Format the lines below as a JSON list of strings with one string per line, omitting blank lines.

Word and element pointing entries:
---+---

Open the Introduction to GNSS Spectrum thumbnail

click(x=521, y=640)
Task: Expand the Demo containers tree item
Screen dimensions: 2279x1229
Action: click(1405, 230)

---+---

* WORKED ANSWER:
[
  "Open the Introduction to GNSS Spectrum thumbnail",
  "click(x=521, y=640)",
  "Task: Expand the Demo containers tree item",
  "Screen dimensions: 2279x1229",
  "Action: click(1405, 230)"
]